PROVIDED TEXT:
Should you order genetic testing to identify how patients metabolize antipsychotics?
Two months ago, Mr. P, age 20, experienced paranoid thoughts, anxiety, agitation, and auditory hallucinations. During a brief hospitalization 1 month later, he received IM haloperidol, 2 mg, which he said “made his neck stiff.” After he was discharged, Mr. P, who is White, stopped taking his antipsychotics. During a recent outpatient evaluation, the clinician gives Mr. P a working diagnosis of schizophrenia and prescribes risperidone, 2 mg/d, with plans to titrate to 4 mg/d in the next 2 weeks. However, a week later, Mr. P complains of extreme sedation and feeling “knocked out” and does not want to continue taking the medication. Physical exam reveals slight cogwheel rigidity. His delusional thought content is not improved. The treating physician considers ordering a genetic test to determine Mr. P’s cytochrome P450 (CYP) 2D6 metabolizer status.

WHAT YOU HAVE TO DO:
Change "risperidone" to "aripiprazole" in the genetic testing text from "Two months ago, Mr." up to and including "2D6 metabolizer status.", and give that passage again. The records that follow the text come from a separate source.

Collected data:
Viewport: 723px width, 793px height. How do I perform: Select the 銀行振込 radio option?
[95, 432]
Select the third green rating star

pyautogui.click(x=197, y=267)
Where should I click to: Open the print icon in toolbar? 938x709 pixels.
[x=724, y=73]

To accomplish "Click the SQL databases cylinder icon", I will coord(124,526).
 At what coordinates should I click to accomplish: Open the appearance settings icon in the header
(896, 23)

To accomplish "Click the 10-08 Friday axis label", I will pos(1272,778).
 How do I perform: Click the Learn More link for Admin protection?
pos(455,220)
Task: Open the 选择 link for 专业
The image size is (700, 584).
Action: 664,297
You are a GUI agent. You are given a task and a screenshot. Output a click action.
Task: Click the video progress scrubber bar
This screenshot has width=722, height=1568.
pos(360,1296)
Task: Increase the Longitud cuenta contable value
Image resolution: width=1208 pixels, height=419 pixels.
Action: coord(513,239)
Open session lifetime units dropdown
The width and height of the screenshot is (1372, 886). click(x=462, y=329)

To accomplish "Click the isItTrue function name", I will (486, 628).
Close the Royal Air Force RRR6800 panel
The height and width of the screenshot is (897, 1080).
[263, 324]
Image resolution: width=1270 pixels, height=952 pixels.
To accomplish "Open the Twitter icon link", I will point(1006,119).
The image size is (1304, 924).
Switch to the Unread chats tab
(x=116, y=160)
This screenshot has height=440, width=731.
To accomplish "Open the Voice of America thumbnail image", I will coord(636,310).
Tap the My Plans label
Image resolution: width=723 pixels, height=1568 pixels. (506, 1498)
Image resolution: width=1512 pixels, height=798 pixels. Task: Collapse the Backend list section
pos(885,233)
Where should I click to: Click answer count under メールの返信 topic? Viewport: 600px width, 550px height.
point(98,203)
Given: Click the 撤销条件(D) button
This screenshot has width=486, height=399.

OUTPUT:
Two months ago, Mr. P, age 20, experienced paranoid thoughts, anxiety, agitation, and auditory hallucinations. During a brief hospitalization 1 month later, he received IM haloperidol, 2 mg, which he said “made his neck stiff.” After he was discharged, Mr. P, who is White, stopped taking his antipsychotics. During a recent outpatient evaluation, the clinician gives Mr. P a working diagnosis of schizophrenia and prescribes aripiprazole, 2 mg/d, with plans to titrate to 4 mg/d in the next 2 weeks. However, a week later, Mr. P complains of extreme sedation and feeling “knocked out” and does not want to continue taking the medication. Physical exam reveals slight cogwheel rigidity. His delusional thought content is not improved. The treating physician considers ordering a genetic test to determine Mr. P’s cytochrome P450 (CYP) 2D6 metabolizer status.